Farewell to a gentle man and a scholar

Tuesday May 28

There was light rain today, as if the heavens knew dear old Dad was departing, and the paths were being cleansed for him.

He waited, it seemed, until Robin, the hospice nurse, arrived. She washed her hands and read a story to him related by a veterinarian about a family about to lose its dog to cancer. The end was a variation on “everything I learned, I learned from my dog…”

When loved ones come home, always run to greet them.

Never pass up the opportunity to go for a joyride.

Allow the experience of fresh air and the wind in your face to be pure ecstasy.

When it’s in your interest, practice obedience.

Let others know when they’ve invaded your territory.

Take naps and stretch before rising.

Run, romp, and play daily.

Thrive on attention and let people touch you.

Avoid biting, when a simple growl will do.

On warm days, stop to lie on your back on the grass.

On hot days, drink lots of water and lay under a shady tree.

When you’re happy, dance around and wag your entire body.

No matter how often you’re scolded, don’t buy into the guilt thing and pout … run right back and make friends.

Delight in the simple joy of a long walk.

Eat with gusto and enthusiasm. Stop when you have had enough.

Be loyal.

Never pretend to be something you’re not.

If what you want lies buried, dig until you find it.

When someone is having a bad day, be silent, sit close by and nuzzle them gently.

She lovingly stroked his hair while she read this to him, and I sat respectfully back in an armchair at the foot of the bed. Somehow I didn’t think to go to his other side and hold his hand. She asked if there was anything else I wanted to say. I went to him, touched his arm, held his hand, and said, I don’t know if he’s comfortable… She pointed to him and said, say it to him. At that he let go. She said, He’s totally at peace, and very comfortable. She said she watched his tongue and knew. He kept breathing through her story, and once she finished, he took a couple more breaths and then he went. I stood there dumbfounded, feeling like an idiot for not seeing exactly when he took his last breath. It was 6:30pm. Hubs said he saw Dad take the last breath and let go.

I felt guilty for spending the last hour of his life in the kitchen with Mom, showing her Dr. Oz on her smart phone. Mike spent most of the day with Dad, quietly in the living room, whereas I buzzed here and there, occasionally stopping to cool his fever with cold compresses, and moisten his mouth. I relayed messages to Dad, told him Dr. Jehan (his opthalmologist) called to say he was one of their favorite patients and they took special care with him; that he was very special to them because of his kindness, gentleness, and charm; that he was the same age as Dr. Jehan’s own father and therefore made him think of his father; that Dad had given him an example of his scientific papers and Dr. Jehan read them and appreciated his epidemiology work. Melinda, the opthalmology nurse who wheeled Dad to ER on April 26 had called earlier to check on him. They both said he would stay close in their thoughts and prayers. I thought that was above and beyond compassionate.

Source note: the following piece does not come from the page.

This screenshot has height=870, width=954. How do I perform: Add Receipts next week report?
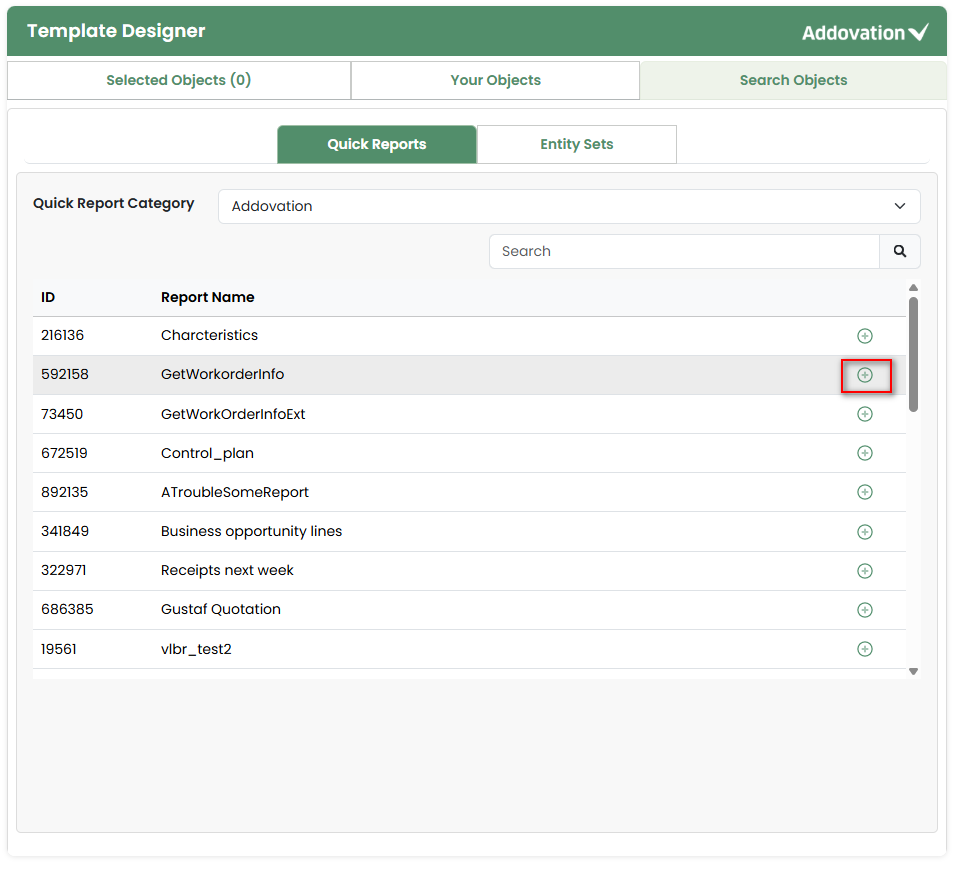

Yesterday Dad could still shake his head yes and no. He would suck on a toothette dipped in water to moisten his mouth. I read passages from the Bible to him, but my weeping probably made for lousy reading. His eyes remained half open through the past two days. The hospice nurse was finally able to close them tonight.

Hubs says I did just what I should have done and I should stop beating myself up.

On this last day we arrived early to head off a possible terrorist attack on my Mom (by my brother). As it turned out, she went to his apartment to sort out the visiting nurse’s exam/removal of sutures and run him around. The long absence made me nervous. Dad’s breathing, which was labored but regular in the morning, had changed to the spaced breathing they say precedes death. Hubs judiciously placed morphine drops in his mouth every two hours. She finally came home and had enough time to get over the trauma of the day before the nurse arrived. We had some quiet time with Dad around 5pm…

Earlier in the day I found some books I wanted to keep and I placed them in a box. It’s sort of symbolic of what I’ll be doing in the days to come.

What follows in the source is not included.